Een tweede bemesting vindt plaats tijdens de knopperiode. Aan het begin van de bloeiperiode is het raadzaam om een complexe meststof te gebruiken. Ongeveer elke 2-3 weken wordt een oplossing van minerale meststof aan de grond toegevoegd. De samenstelling is afhankelijk van het groeiseizoen:
- In de eerste helft overheerst stikstofmeststof;
- in de tweede – fosfor en kalium.
40 gram meststof per 10-liter emmer is voldoende voor 2 vierkante meter beplanting. Elke toepassing wordt gecombineerd met watergift.
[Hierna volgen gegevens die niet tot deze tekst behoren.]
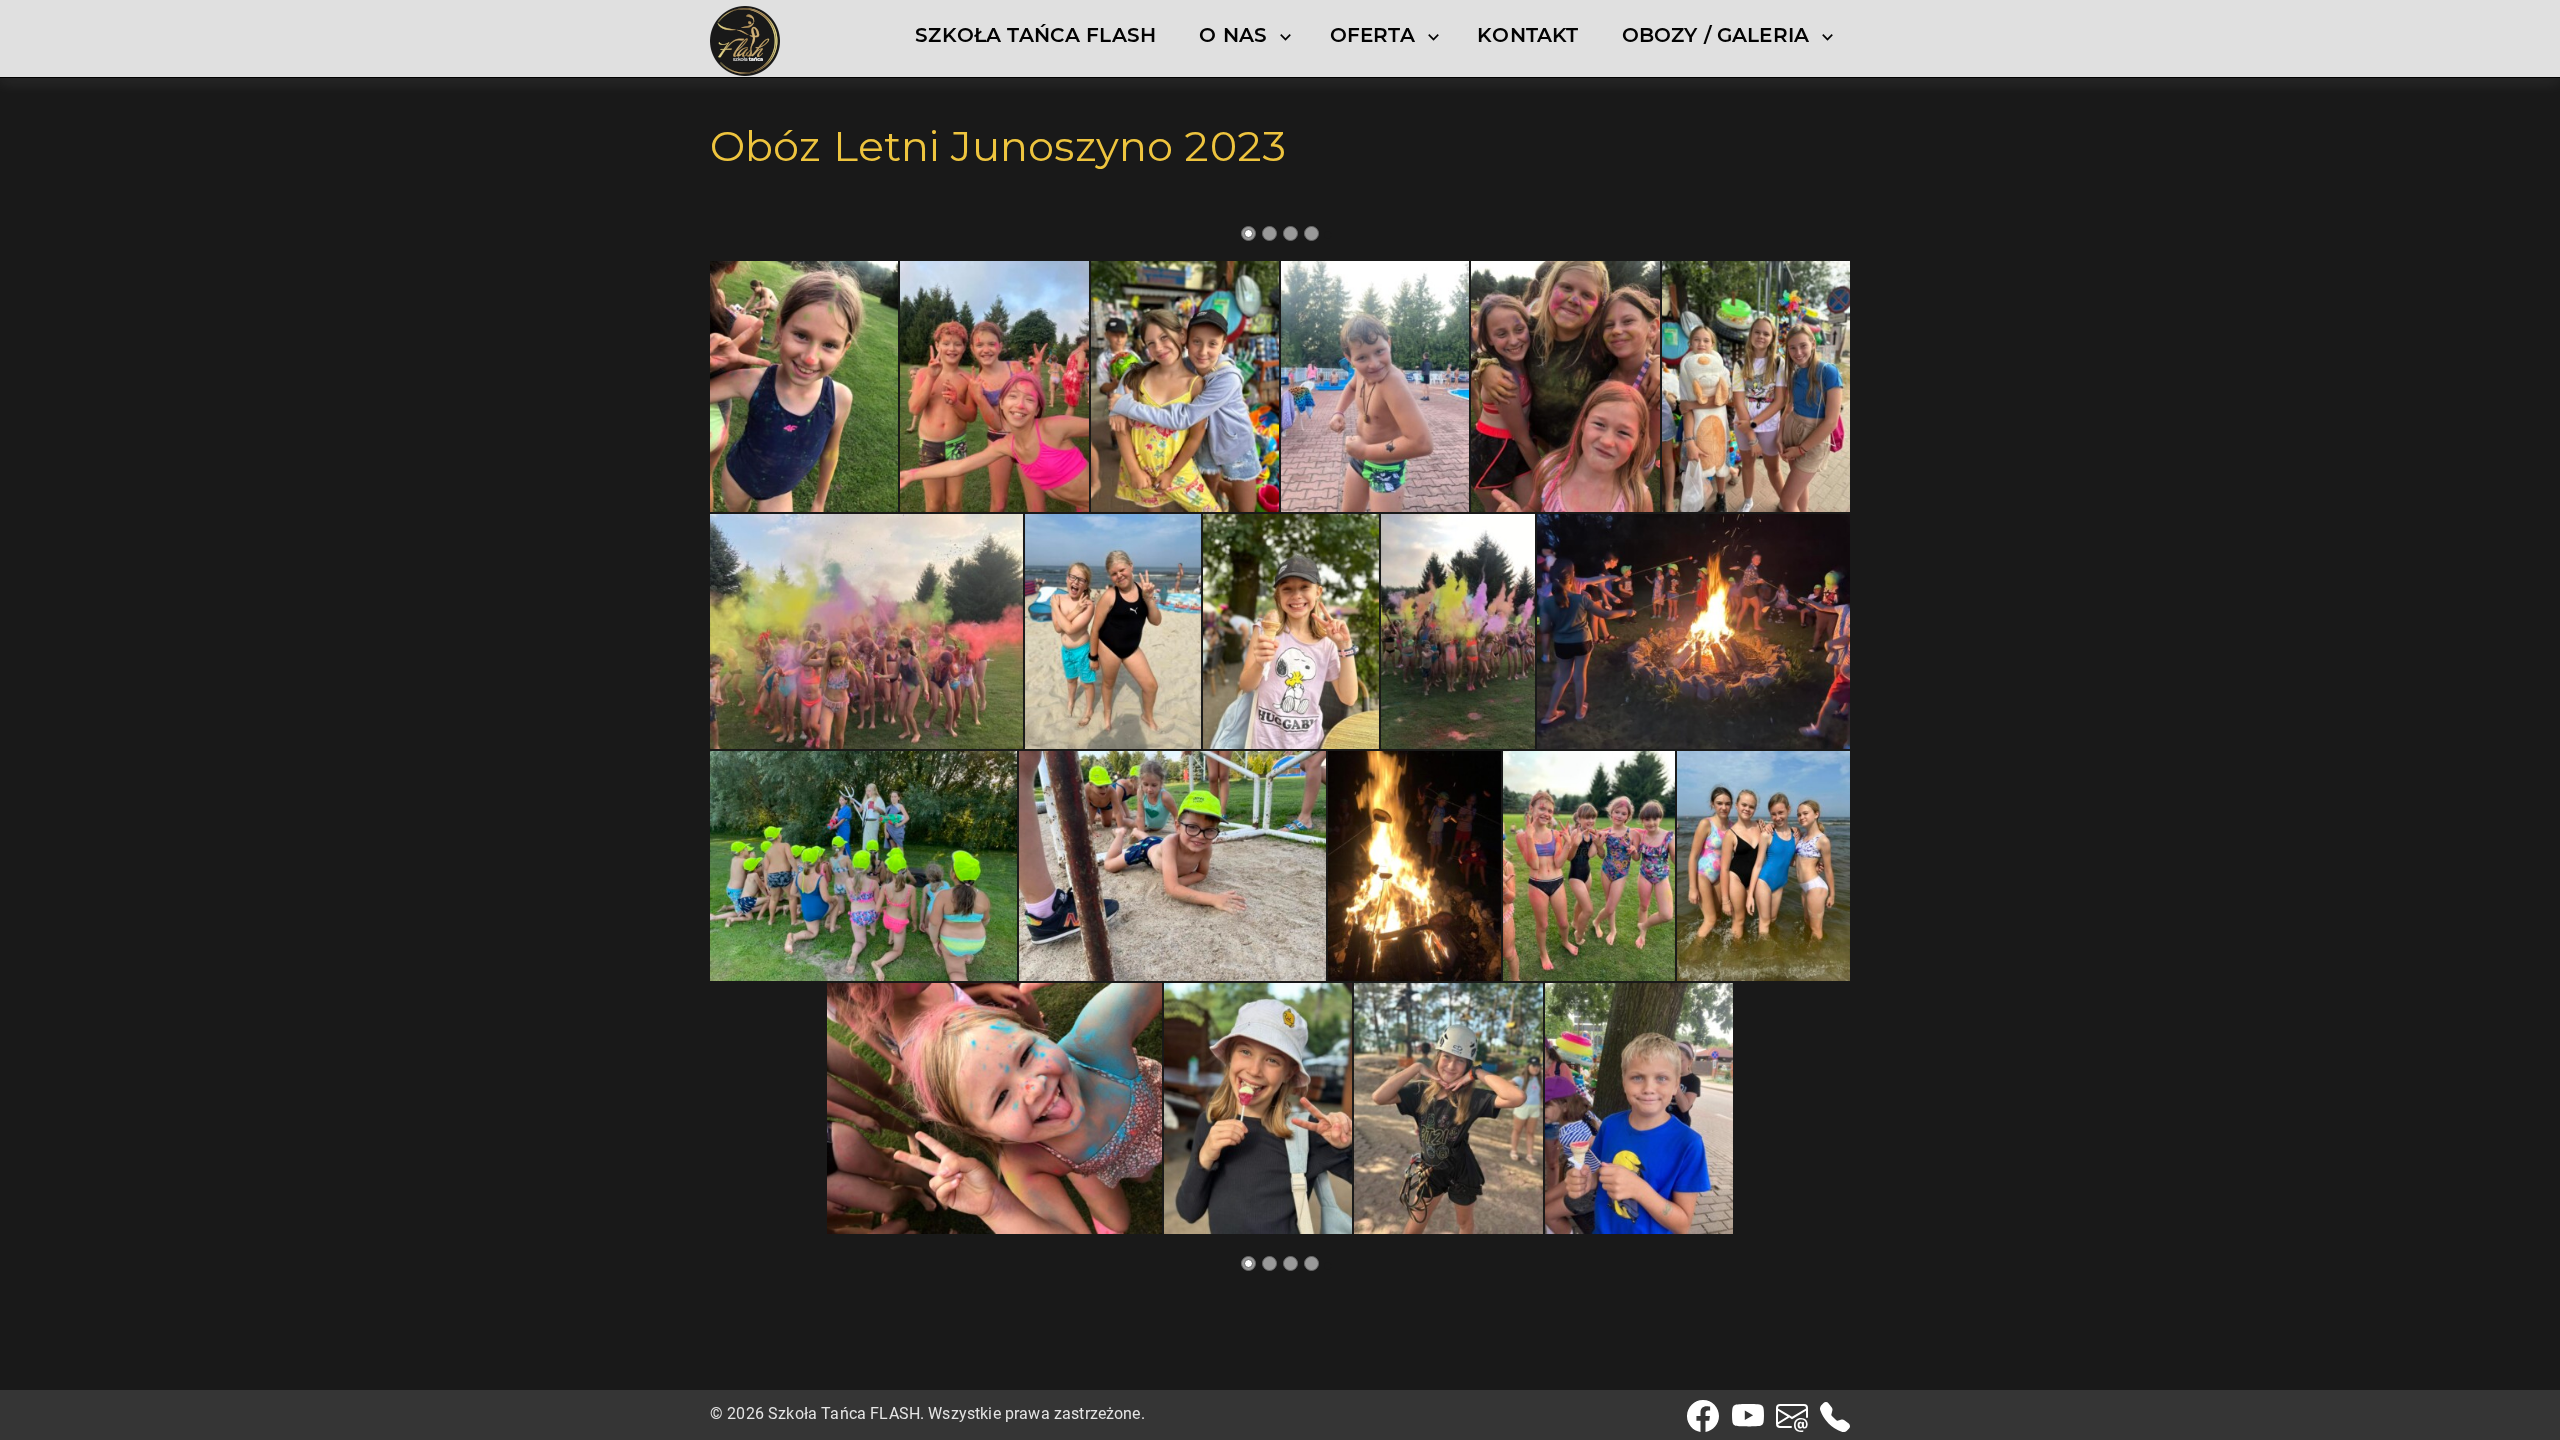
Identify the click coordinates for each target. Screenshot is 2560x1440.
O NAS (1233, 35)
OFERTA (1372, 35)
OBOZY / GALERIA (1715, 35)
Snoeien en vormgeven van de struik
Dit is een essentiële verzorging voor chrysanten. Wanneer de hoofdscheut 10-12 cm lang is, knip je het uiteinde af. Wanneer de zijscheuten dezelfde lengte hebben bereikt, voer je dezelfde procedure uit. Deze procedure helpt bij het vormen van een mooie kroon en zorgt ervoor dat ze verder groeien.
Tijdens de bloeiperiode worden de uitgebloeide knoppen afgeknipt, zodat er nieuwe kunnen bloeien.
Onderdak voor de winter
Om ervoor te zorgen dat het gewas de vorst overleeft, is bescherming nodig. Afdekken gebeurt volgens het volgende schema:
- De topdressing gebeurt met fosfor- en kaliummeststoffen.
- De stengels worden van de moederstruiken afgesneden, waardoor er stompjes van 10-15 cm overblijven.
- Om de blootliggende wortels te verbergen, worden turfsnippers gemengd met mest aan de grond toegevoegd.
- Bedek met materiaal dat overblijft van het schoonmaken van de tuin (waar geen sneeuw doorheen kan komen), zoals sparrentakken, toppen of droge twijgen.

Ziekten en plagen van vaste chrysanten
Hieronder volgt een korte beschrijving van de gevaren waarmee tuinders te maken krijgen bij het kweken van vaste struiken.
Planten worden bedreigd door schimmels:
- grijze schimmel;
- echte meeldauw;
- roest.
Koperhoudende fungiciden worden gebruikt ter bestrijding. Colloïdale zwavel is effectief tegen roest.
De cultuur kan worden aangevallen door virussen:
- mozaïek;
- aspermie;
- dwerggroei.
Zieke planten kunnen niet behandeld worden en worden vernietigd.
Insecten die schadelijk zijn voor chrysanten zijn onder meer:
- aaltjes (nog geen remedie gevonden);
- weidewantsen (gebruik een spray met hete pepertinctuur of uienschil);
- bladluizen (behandeld met insecticiden)
Met behulp van eenvoudige regels kunnen tuinders bloeiende perken met verschillende chrysantensoorten in hun tuin aanleggen. Deze "koninginnen onder de bloemen" sieren hun perken tot laat in de herfst.